Le processus de décentralisation apparaît irréversible au Cameroun. Des actions déterminantes sont menées pour l'approfondir en observant les principes de progressivité, de complémentarité et de subsidiarité posés par l’ensemble de lois votées à cet effet. Ainsi, dès 2004, de nombreuses études et autres réformes ont été réalisées au titre de préalables, pour permettre au gouvernement : (i) de disposer d’un diagnostic précis et d’un état des lieux de l’administration, des communes et communautés urbaines ; (ii) d’engager des réformes et de disposer d’un cadre juridique et institutionnel approprié au nouvel environnement ; (iii) de démarrer en 2010 le transfert des premières compétences et ressources aux communes et communautés urbaines. Le décret n°2010/0240/PM du 26 février 2010 fixe les modalités d’exercice de certaines compétences transférées par l’État aux communes en matière de création et d’entretien des routes rurales non classées, ainsi que de construction et de gestion des bacs de franchissement. Des crédits budgétaires d’un montant d’environ 23 milliards XAF ont été mis à la disposition des communes pour financer les activités transférées.

Infrastructures

Le développement des infrastructures est une préoccupation permanente, car il participe à la lutte contre la pauvreté. Les autorités ont engagé depuis le début des années 2000 d’importants travaux dans les secteurs des transports, santé, éducation, etc. C’est dans le bâtiment et les travaux publics que ces efforts sont visibles. L’accroissement des capacités de production de ciment ainsi que l’augmentation des quotas d’importation ont permis d'améliorer la disponibilité des intrants. Les activités de constructions d’infrastructures routières et de constructions civiles, notamment l'échangeur de Nlongkak et le chenal du Mfoundi, ont pu être dynamisées. La poursuite des travaux de construction du barrage de Lom Pangar et du port de Kribi laissent entrevoir une évolution positive dans les prochaines années.
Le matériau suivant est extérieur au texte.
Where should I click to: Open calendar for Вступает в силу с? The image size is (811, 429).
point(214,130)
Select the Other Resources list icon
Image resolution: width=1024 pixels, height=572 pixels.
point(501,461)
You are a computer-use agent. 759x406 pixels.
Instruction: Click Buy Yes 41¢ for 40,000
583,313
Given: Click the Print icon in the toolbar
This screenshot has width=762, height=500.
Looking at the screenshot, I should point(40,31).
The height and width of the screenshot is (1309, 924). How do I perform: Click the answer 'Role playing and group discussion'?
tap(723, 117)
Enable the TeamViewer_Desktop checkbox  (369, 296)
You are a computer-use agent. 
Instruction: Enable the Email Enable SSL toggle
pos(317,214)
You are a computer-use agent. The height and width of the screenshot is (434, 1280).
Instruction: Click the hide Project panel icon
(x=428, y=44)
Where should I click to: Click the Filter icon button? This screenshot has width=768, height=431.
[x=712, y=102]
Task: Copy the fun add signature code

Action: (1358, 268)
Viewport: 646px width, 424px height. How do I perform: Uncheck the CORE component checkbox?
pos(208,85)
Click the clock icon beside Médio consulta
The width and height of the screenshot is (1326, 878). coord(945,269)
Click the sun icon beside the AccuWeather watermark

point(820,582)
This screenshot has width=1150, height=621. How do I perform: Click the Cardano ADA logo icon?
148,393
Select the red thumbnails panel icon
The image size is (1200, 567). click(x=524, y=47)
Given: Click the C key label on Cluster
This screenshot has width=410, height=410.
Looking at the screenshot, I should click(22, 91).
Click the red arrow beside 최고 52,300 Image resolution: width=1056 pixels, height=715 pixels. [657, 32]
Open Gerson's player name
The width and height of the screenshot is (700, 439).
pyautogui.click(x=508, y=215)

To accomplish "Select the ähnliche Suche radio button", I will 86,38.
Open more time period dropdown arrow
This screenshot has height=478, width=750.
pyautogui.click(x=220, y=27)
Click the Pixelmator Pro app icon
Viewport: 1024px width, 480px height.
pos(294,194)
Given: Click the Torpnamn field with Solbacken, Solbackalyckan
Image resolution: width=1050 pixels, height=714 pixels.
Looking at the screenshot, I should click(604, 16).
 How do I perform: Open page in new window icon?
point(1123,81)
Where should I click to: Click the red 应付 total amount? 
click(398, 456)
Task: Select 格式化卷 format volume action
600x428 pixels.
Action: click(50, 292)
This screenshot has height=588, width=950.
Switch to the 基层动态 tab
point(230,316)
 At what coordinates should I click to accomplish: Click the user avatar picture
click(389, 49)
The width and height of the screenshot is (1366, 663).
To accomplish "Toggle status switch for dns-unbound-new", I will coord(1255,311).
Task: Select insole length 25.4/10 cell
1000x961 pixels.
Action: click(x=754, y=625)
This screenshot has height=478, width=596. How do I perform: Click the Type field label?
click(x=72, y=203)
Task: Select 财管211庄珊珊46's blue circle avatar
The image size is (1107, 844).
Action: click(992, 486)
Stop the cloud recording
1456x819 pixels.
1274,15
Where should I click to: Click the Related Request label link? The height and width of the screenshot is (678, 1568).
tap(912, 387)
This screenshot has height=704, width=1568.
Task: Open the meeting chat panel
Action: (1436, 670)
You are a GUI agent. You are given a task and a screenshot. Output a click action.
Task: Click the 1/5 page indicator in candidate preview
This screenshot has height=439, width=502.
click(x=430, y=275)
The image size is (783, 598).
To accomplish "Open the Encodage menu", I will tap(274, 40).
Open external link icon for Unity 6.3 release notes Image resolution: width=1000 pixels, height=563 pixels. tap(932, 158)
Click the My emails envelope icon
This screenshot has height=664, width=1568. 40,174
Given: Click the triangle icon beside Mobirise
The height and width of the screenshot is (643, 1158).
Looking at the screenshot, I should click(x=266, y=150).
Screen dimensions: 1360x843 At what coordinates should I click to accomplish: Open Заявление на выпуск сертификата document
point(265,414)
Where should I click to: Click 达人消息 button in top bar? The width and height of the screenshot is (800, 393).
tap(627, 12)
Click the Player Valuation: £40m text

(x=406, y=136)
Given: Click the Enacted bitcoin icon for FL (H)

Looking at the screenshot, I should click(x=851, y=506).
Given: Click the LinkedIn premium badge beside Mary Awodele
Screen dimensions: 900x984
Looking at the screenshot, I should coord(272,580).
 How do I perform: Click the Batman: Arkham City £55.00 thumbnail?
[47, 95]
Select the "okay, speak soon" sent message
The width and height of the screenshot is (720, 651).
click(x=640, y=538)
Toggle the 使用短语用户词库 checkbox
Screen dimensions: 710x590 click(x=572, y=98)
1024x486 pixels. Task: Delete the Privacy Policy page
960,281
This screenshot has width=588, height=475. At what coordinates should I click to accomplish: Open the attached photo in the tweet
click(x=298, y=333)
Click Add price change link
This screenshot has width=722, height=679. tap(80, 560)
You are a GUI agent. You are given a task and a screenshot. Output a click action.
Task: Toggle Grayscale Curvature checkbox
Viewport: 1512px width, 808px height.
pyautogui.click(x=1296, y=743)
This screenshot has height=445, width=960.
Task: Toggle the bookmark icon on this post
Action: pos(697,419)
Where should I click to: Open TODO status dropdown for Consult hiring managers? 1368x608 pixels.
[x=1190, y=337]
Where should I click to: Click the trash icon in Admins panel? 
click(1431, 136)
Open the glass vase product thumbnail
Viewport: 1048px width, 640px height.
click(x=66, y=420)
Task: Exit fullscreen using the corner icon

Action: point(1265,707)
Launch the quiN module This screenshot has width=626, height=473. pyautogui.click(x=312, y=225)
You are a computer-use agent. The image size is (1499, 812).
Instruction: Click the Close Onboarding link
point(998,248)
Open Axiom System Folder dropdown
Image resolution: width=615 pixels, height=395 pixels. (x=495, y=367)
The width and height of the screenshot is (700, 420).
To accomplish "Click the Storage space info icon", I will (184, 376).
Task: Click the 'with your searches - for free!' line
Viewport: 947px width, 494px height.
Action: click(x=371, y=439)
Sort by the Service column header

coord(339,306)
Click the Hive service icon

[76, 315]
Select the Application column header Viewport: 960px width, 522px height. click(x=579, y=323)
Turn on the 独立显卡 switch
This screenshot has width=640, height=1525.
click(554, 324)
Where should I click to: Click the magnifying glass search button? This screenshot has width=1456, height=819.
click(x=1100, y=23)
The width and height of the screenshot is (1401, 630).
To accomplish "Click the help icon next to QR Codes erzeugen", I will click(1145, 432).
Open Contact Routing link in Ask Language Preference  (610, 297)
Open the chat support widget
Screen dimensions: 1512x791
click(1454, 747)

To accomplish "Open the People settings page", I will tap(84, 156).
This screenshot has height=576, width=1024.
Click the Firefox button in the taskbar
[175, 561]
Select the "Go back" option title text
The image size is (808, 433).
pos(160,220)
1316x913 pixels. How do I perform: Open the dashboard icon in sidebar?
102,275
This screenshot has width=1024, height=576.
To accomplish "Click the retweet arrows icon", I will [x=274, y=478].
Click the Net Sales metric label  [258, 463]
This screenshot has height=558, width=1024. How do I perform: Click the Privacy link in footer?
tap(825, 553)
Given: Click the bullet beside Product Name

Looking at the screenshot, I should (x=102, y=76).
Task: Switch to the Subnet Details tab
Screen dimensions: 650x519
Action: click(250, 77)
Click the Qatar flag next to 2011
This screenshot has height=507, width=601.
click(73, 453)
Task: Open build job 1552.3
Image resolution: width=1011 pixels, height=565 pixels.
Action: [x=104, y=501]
Bien que le transport terrestre représente près de 70 % de l'activité globale des transports, l’entretien des routes est défaillant malgré le processus de privatisation, aussi bien pour les routes bitumées que pour les routes en terre (10.2 % des routes bitumées sont en bon et très bon état, 31.9% dans un état normal, et 37.9 % dans un état médiocre ou mauvais). Ce constat est d’autant plus douloureux que les financements accordés à l’entretien du réseau routier national n’ont cessé de croître dans le même temps. Les autres modes de transport connaissent des évolutions variées. Le transport maritime a augmenté en 2009 avec un accroissement de 12.3 % du tonnage des marchandises importées. En 2010, les activités de ce secteur sont restées stables. En 2009, le transport aérien a subi le contrechoc de la conjoncture internationale, suivi d'une reprise en 2010. Au niveau de la région, le Plan directeur consensuel de transport en Afrique centrale, qui vise à relier toutes les capitales par une route bitumée, est dans la phase de recherche de financement.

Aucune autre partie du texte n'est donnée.